M. Bassil s’entretenant avec les membres de la Campagne civile pour la réforme électorale. Photo Dalati et Nohra
« Tous les prétextes que l'on avance de temps à autre sur le facteur temps et sur la nécessité d'organiser les élections à la date prévue ne sont pas suffisants pour passer outre aux réformes qui ont déjà été introduites », a indiqué M. Bassil en allusion aux réformes qui avaient été intégrées à la loi électorale, la veille de la dernière consultation parlementaire.
« La réforme est un processus continu dans le temps et ne s'arrête pas, et les préparatifs en vue de sa réalisation doivent se poursuivre. Tout le monde sait, depuis 6 ans, qu'il y a des élections municipales en vue. Par conséquent, le facteur temps ne saurait peser aux dépens des réformes », a-t-il insisté en affirmant qu'on ne peut annuler des réformes qui ont déjà été introduites, même si leur application n'a pas été des plus parfaites. M. Bassil faisait notamment allusion à la question de l'organisation du scrutin en un seul jour, soulignant à ce propos que l'on peut trouver une solution aux déficiences qui ont eu lieu à ce niveau, « en augmentant par exemple les bureaux de vote ».

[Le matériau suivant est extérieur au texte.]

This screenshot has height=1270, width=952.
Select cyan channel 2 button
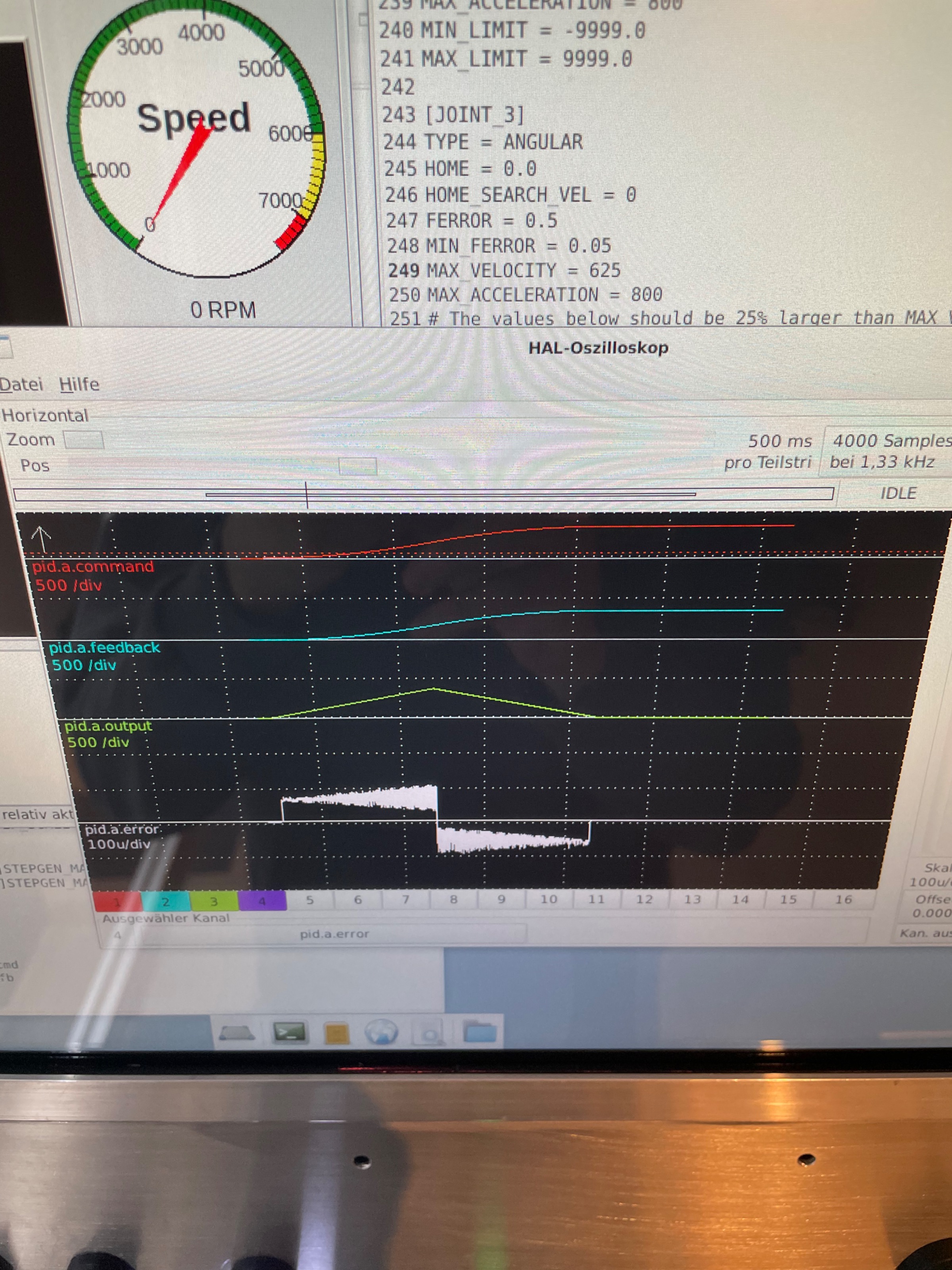pyautogui.click(x=166, y=901)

M. Bassil a également évoqué le rôle et le fonctionnement du comité de supervision des élections chargé d'observer le processus électoral et de relever les violations - au plan financier et médiatique - lors de l'opération électorale. « Si ce comité n'a pas rempli sa mission comme nous l'avions espéré et n'a pas réussi à contrôler le phénomène des dépenses électorales ou à surveiller la couverture médiatique lors du scrutin, cela ne veut pas dire que nous devons annuler la mission de ce comité mais plutôt œuvrer à améliorer ses prestations », a-t-il dit. Et le ministre de soutenir que le rôle de ce comité est plus important cette fois-ci car « les dépenses électorales au cours des élections municipales doivent être encore plus strictement surveillées que lors des élections parlementaires ». À ce propos, le ministre a mis en garde contre les détenteurs de grands capitaux qui sont tentés de présider une municipalité quand bien même ils n'ont aucune expérience dans le domaine public.

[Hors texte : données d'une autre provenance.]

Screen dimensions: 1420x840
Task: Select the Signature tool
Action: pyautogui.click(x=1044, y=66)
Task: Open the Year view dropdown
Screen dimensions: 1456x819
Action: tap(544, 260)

Évoquant les réformes proposées lors du dernier Conseil des ministres, notamment la proportionnelle et la division de Beyrouth en plusieurs circonscriptions, M. Bassil a lancé un appel à l'adresse du ministre de l'Intérieur, Ziyad Baroud, l'invitant à ne pas plier sous les pressions et à défendre toutes les réformes dont il est convaincu.
De son côté, le député du Courant patriotique libre, Sélim Salhab, a réclamé la tenue des élections à la date prévue, que ce soit sur base de la loi précédente, ou du nouveau texte proposé. « À part des événements sécuritaires ou des circonstances exceptionnelles, rien ne peut justifier un report des élections », a-t-il dit. Et le député de relever que la période qui nous sépare de la date des élections est suffisante pour adopter certaines réformes proposées, notamment l'abaissement de l'âge de vote et l'élection du président et du vice-président des municipalités au suffrage direct en plus de l'application de la proportionnelle dans les grandes municipalités.
Par ailleurs, dans une allocution prononcée lors d'une cérémonie officielle, l'ancien chef de gouvernement, Fouad Siniora, a estimé que l'organisation des municipales à la date prévue est « essentielle pour consolider la confiance des citoyens dans le régime libanais et ses institutions ». M. Siniora s'est également prononcé en faveur des réformes et la nécessité d'en adopter autant que possible, exprimant toutefois son refus de la division de la capitale en plusieurs circonscriptions.
Le ministre de l'Éducation, Hassan Mneimné, a également insisté sur la tenue des élections dans les délais, soulignant que « ce souhait est général. Preuve en est, a-t-il dit, l'idée que toute discussion autour d'éventuelles réformes est conditionnée par le fait qu'elle ne puisse pas conduire à un report de l'opération électorale », a-t-il dit.